**Task input:**
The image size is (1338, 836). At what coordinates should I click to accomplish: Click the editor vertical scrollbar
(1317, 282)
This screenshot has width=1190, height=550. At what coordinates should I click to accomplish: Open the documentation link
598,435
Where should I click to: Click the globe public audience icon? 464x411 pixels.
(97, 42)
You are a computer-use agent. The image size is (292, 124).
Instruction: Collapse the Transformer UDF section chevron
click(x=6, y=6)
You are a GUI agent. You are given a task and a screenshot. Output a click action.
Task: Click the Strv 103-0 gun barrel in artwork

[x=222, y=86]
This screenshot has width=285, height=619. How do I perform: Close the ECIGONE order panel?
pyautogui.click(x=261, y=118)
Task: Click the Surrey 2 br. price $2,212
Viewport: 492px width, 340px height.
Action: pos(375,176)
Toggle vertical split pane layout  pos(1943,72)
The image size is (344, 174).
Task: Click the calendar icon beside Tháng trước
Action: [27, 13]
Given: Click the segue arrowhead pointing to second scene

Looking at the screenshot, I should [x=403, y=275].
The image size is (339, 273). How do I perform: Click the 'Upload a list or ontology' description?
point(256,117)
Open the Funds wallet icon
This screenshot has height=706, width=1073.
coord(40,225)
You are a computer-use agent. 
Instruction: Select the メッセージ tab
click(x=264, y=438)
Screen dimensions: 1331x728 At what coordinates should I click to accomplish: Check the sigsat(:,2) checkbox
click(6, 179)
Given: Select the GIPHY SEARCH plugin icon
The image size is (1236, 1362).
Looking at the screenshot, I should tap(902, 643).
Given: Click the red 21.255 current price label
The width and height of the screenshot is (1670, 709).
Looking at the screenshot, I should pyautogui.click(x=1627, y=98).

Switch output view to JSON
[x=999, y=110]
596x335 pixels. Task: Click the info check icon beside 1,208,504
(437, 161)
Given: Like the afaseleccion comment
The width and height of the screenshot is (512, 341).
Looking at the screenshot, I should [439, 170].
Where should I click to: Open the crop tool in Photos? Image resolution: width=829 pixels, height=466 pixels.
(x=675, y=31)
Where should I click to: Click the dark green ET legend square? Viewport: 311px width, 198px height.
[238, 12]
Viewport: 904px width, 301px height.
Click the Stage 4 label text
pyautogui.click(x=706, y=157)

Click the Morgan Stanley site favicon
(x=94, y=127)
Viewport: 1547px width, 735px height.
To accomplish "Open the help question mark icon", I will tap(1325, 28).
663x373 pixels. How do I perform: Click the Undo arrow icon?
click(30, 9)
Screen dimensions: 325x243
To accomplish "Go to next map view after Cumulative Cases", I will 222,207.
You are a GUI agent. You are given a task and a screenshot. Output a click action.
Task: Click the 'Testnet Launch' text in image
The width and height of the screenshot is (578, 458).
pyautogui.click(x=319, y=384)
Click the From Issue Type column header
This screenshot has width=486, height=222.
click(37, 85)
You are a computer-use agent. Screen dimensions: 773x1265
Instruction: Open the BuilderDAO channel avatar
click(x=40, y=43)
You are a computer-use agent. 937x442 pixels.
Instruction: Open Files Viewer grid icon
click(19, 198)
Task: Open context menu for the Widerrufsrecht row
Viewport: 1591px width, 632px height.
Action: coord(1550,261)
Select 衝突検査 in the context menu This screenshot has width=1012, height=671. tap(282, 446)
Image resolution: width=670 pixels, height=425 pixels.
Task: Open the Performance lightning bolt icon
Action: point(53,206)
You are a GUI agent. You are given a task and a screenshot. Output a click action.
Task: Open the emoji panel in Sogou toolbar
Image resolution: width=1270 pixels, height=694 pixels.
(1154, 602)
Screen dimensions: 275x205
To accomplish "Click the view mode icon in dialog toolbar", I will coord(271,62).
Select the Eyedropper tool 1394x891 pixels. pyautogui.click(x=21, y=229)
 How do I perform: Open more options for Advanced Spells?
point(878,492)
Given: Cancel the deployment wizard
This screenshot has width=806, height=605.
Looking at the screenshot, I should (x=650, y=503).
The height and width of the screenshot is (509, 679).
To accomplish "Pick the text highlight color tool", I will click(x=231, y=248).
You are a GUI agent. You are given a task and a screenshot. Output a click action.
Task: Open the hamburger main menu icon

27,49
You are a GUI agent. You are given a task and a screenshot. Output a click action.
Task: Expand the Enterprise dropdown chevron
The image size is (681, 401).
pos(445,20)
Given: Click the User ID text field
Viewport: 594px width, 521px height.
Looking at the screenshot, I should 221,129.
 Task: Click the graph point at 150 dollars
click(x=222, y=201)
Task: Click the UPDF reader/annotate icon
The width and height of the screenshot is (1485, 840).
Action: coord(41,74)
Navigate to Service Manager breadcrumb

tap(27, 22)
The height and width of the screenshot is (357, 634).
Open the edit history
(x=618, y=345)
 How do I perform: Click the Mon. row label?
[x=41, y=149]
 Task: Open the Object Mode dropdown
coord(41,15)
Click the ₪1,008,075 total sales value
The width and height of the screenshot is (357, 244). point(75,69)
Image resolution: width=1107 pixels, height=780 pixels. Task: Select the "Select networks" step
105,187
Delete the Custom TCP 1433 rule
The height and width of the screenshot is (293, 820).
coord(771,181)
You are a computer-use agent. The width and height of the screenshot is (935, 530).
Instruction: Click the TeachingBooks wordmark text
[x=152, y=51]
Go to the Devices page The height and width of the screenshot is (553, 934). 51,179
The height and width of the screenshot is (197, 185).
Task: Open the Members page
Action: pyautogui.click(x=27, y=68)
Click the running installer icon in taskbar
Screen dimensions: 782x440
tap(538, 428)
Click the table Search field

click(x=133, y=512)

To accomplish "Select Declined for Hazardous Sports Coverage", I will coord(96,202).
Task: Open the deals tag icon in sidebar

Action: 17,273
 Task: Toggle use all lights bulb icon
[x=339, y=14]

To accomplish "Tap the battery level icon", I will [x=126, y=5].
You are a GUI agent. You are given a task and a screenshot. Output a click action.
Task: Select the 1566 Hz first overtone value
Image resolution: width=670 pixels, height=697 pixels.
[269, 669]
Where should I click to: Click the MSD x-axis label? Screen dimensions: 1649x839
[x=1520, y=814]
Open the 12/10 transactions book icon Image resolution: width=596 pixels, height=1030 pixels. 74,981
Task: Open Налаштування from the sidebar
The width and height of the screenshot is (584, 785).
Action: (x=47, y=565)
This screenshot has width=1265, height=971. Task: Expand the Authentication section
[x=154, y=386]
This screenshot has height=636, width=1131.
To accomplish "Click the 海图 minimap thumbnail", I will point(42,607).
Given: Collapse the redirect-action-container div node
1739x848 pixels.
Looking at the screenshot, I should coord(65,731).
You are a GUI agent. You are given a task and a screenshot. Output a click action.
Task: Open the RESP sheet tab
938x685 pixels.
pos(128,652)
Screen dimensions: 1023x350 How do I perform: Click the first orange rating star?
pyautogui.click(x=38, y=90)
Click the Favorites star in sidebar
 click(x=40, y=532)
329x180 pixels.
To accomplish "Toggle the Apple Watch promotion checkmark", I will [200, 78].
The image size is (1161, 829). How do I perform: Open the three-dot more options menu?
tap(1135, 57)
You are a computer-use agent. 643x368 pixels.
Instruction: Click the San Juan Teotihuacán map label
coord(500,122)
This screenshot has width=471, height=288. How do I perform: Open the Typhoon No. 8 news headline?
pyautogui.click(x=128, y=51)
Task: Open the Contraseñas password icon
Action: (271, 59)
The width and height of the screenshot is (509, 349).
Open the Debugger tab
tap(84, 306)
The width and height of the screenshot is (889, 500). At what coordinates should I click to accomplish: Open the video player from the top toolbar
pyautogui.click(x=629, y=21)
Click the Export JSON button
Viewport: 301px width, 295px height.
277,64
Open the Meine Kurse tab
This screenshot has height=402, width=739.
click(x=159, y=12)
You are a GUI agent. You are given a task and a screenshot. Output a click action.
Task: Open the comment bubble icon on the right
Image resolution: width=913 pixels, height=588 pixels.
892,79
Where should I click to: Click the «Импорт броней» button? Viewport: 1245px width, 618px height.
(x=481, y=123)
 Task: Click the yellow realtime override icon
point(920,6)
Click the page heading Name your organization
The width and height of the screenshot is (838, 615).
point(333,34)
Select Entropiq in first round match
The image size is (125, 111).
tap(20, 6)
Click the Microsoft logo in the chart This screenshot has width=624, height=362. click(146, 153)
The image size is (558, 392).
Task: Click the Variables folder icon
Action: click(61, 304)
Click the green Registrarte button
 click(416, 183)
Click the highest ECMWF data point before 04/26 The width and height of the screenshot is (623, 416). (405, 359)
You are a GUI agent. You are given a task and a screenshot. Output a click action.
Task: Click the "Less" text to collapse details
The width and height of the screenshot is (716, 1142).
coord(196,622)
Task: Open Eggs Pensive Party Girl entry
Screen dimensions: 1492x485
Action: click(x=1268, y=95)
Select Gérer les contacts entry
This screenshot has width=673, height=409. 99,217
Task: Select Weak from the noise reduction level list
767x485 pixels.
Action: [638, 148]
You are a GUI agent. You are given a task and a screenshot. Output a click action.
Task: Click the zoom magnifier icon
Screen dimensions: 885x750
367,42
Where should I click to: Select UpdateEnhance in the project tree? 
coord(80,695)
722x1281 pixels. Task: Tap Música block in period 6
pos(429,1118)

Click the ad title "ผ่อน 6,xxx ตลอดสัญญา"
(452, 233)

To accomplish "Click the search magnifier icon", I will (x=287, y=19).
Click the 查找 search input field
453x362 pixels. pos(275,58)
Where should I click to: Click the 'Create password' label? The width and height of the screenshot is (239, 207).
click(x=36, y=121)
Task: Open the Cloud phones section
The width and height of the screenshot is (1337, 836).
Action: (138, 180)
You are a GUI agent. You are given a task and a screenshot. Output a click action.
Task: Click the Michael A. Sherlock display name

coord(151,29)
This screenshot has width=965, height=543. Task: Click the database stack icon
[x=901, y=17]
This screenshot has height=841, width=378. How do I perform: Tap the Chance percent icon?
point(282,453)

**What you should do:** Copy the material above word for word, from the line containing "Go to the Devices" up to and including the line containing "[x=154, y=386]".

**Output below:**
Go to the Devices page The height and width of the screenshot is (553, 934). 51,179
The height and width of the screenshot is (197, 185).
Task: Open the Members page
Action: pyautogui.click(x=27, y=68)
Click the running installer icon in taskbar
Screen dimensions: 782x440
tap(538, 428)
Click the table Search field

click(x=133, y=512)

To accomplish "Select Declined for Hazardous Sports Coverage", I will coord(96,202).
Task: Open the deals tag icon in sidebar

Action: 17,273
 Task: Toggle use all lights bulb icon
[x=339, y=14]

To accomplish "Tap the battery level icon", I will [x=126, y=5].
You are a GUI agent. You are given a task and a screenshot. Output a click action.
Task: Select the 1566 Hz first overtone value
Image resolution: width=670 pixels, height=697 pixels.
[269, 669]
Where should I click to: Click the MSD x-axis label? Screen dimensions: 1649x839
[x=1520, y=814]
Open the 12/10 transactions book icon Image resolution: width=596 pixels, height=1030 pixels. 74,981
Task: Open Налаштування from the sidebar
The width and height of the screenshot is (584, 785).
Action: (x=47, y=565)
This screenshot has width=1265, height=971. Task: Expand the Authentication section
[x=154, y=386]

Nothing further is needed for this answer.